The company was founded last fall and today has seven customers, including Lids Sports Group, Indianapolis Motor Speedway, Butler University and Menguin. It has 10 employees—including iGoDigital software architect Matt Brown as its chief technology officer—and it plans to add six more by the end of 2017.

Its $2 million-plus round of funding included participation from venture firms High Alpha Capital and Omaha-based Router Ventures, as well as individual investors such as former ExactTarget co-founder Chris Baggott.

High Alpha Studio is an affiliate of High Alpha Capital that creates or adopts startups, and Quantifi is its latest after Sigstr, Doxly, Zylo, Clear Scholar and Structural.

Quantifi is focusing, at least initially, on e-commerce retailers that spend ad dollars on social media sites. Today, it can glean data from and publish ads to six channels—Facebook, Instagram, Twitter, Pinterest, LinkedIn, and Reddit.

When users log on to Quantifi, a dashboard displays old and active experiments, top audience segments and more. New experiments are ushered by a chat-bot that grabs input, makes recommendations and runs campaigns. 

Traditionally, Talyor said, marketers may run two or three social campaigns in one month, tally results the next month then decide whether to continue. On the same budget, Talyor said, Quantifi can create scores of campaigns (by splicing audience and channel parameters), run them over the course of a few days and assess winning and losing campaigns almost immediately.

That assessment is powered by a collection of anonymized experiment data from other companies that Quantifi calls its "Constellation Data Co-op."

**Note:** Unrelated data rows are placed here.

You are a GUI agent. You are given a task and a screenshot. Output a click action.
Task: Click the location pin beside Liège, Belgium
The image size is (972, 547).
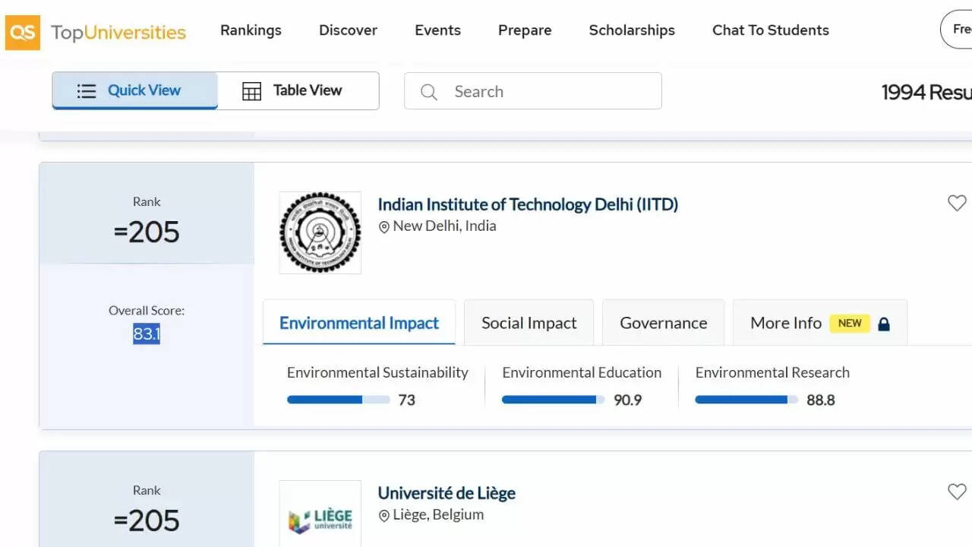(384, 514)
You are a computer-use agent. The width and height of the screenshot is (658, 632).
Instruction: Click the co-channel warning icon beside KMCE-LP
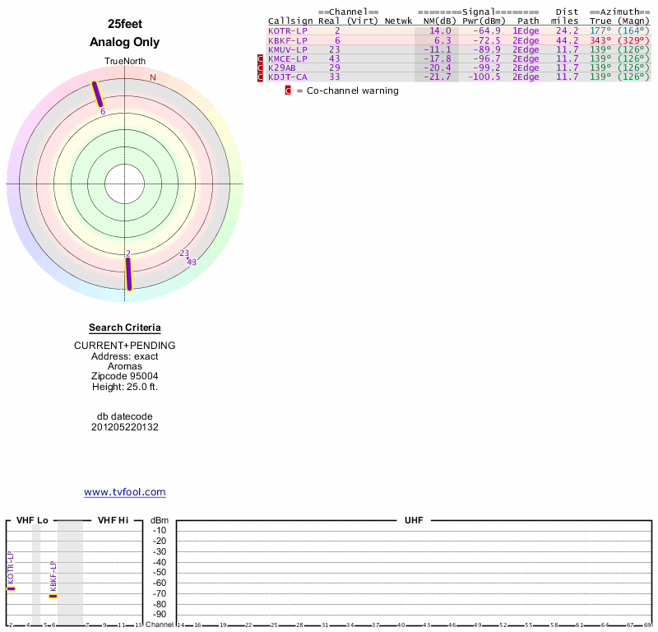coord(261,58)
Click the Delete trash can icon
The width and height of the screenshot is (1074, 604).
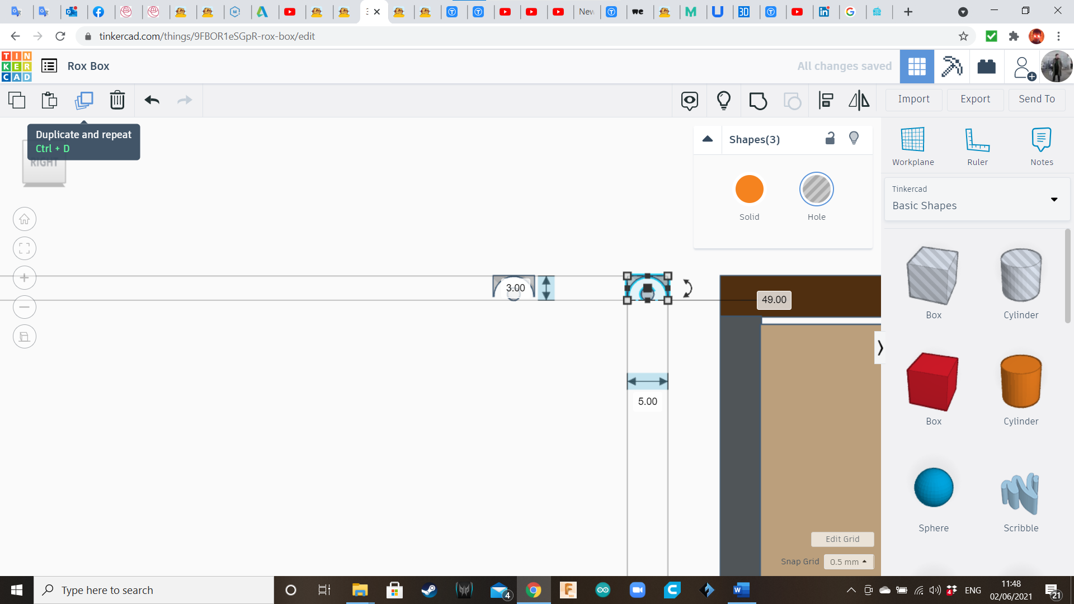coord(117,100)
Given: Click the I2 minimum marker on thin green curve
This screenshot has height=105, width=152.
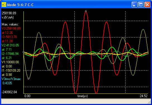Looking at the screenshot, I should coord(55,57).
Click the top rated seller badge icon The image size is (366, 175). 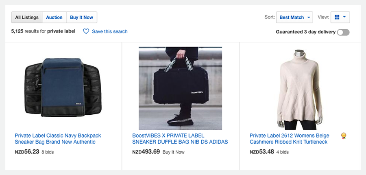click(x=344, y=136)
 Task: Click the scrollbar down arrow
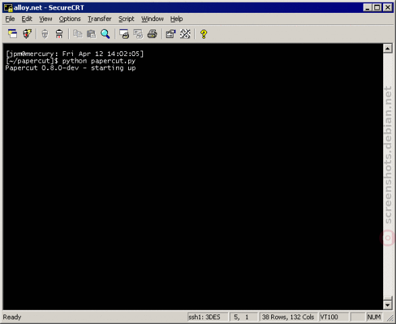pyautogui.click(x=388, y=305)
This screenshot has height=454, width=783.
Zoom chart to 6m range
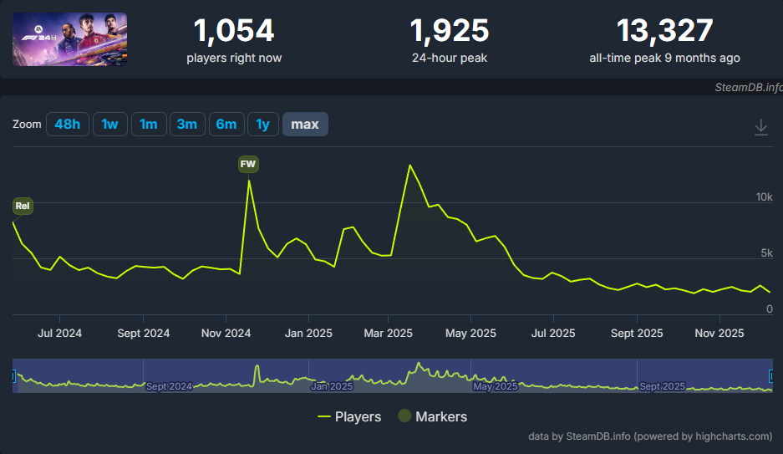[226, 125]
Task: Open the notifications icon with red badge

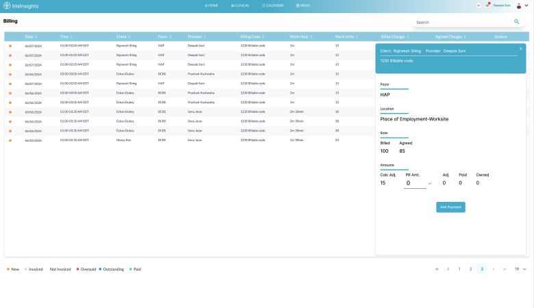Action: [x=487, y=5]
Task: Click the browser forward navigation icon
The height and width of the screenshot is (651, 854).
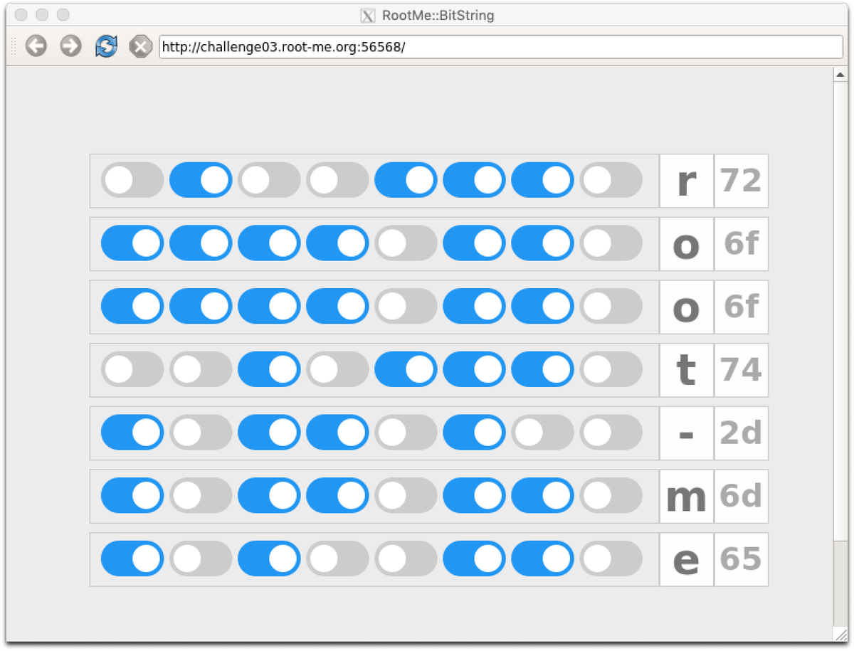Action: (70, 46)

"Because we have the data not just from your account but data anonymously shared through the [data co-op]," he said, "we compare experiments that look just like yours with other customers and then understand with statistical significance what works and doesn't work."

For a subscription-coffee company client, Quantifi was able to test 336 campaigns in 22 days, Talyor said, finding a previously unutilized social channel and driving a 10 percent increase in sales.

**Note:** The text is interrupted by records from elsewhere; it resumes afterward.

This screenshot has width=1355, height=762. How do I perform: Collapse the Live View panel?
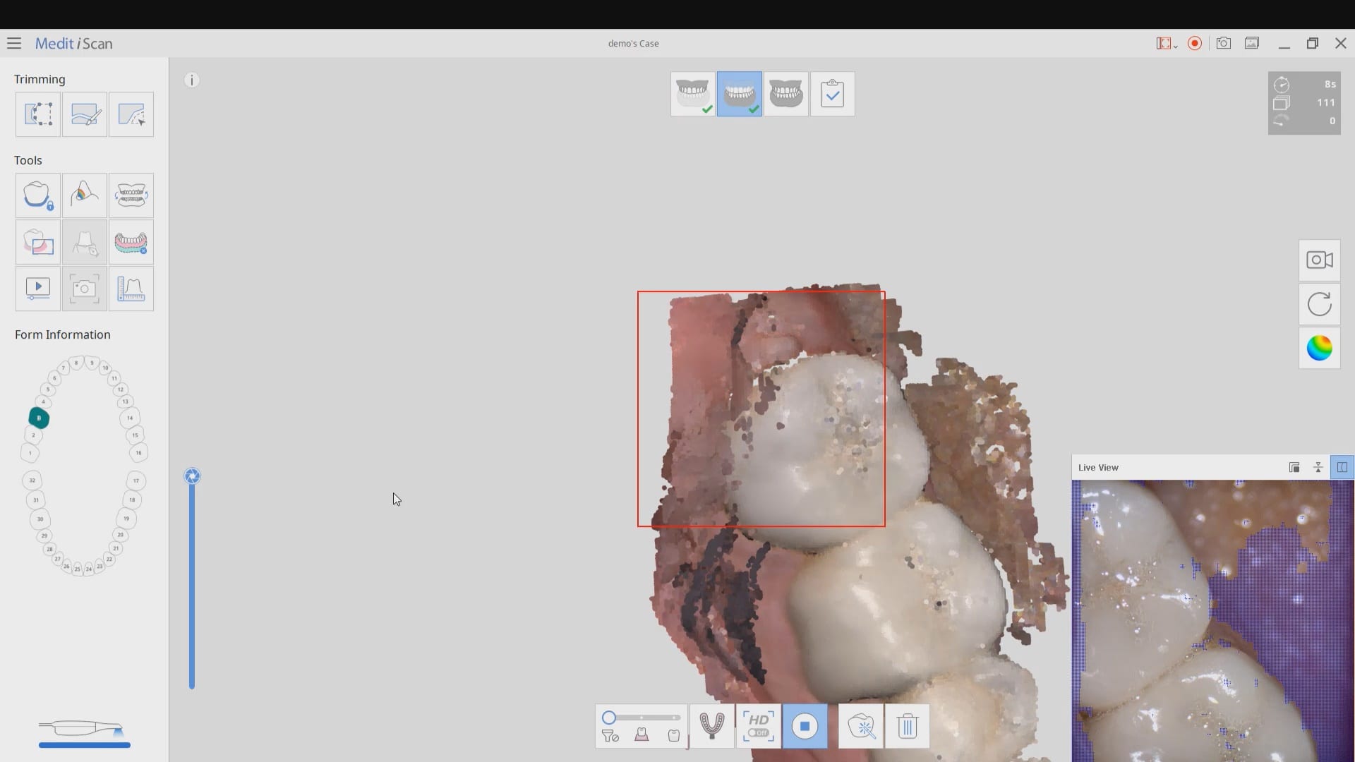click(1318, 468)
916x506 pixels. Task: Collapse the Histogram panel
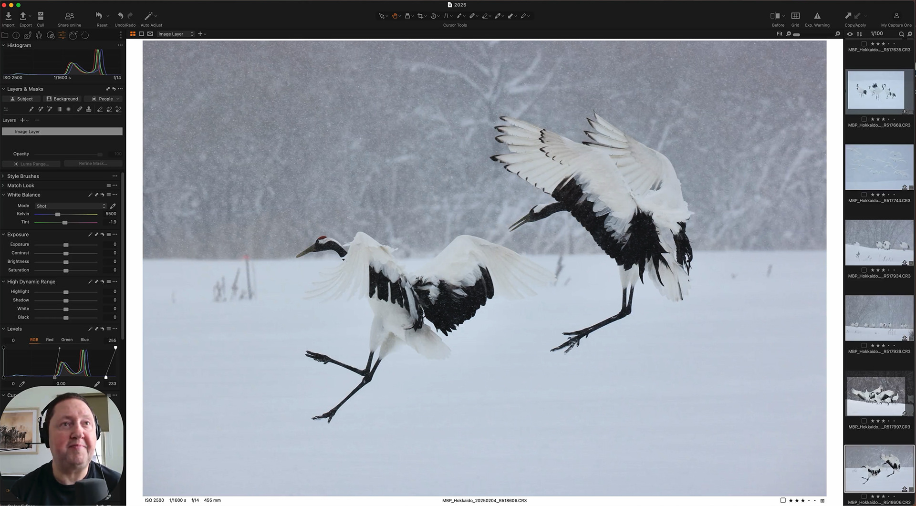(3, 45)
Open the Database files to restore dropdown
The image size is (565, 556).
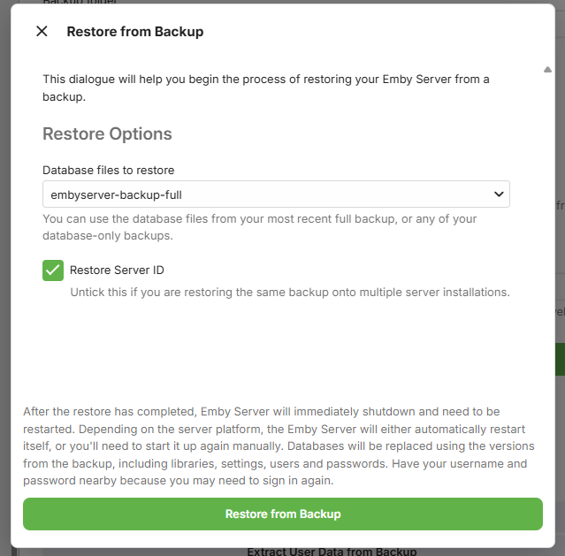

Talyor, a 38-year-old DePauw University graduate, spent more than 10 years at ExactTarget and Salesforce. In 2014, he jumped to the Indianapolis office of Chicago-based Geofeedia, where he was vice president of product management. He left Geofeedia in August 2016 to start his own company and became an entrepreneur-in-residence at High Alpha that fall.

Talyor said the thinks there's massive potential in the so-called "marketing R&D" field, which could ultimately include testing experiments on channels such as emails, push notifications, landing pages and more. And even just for social ads, the future appears bright.

"The percentage of marketing budgets that are going toward digital ad spend on social is growing from 12 percent to 20 percent by 2020," he said, citing numbers from research firm eMarketer. "So, it's almost doubling, and that means that $50 billion will be spent on social ads by the end of 2019."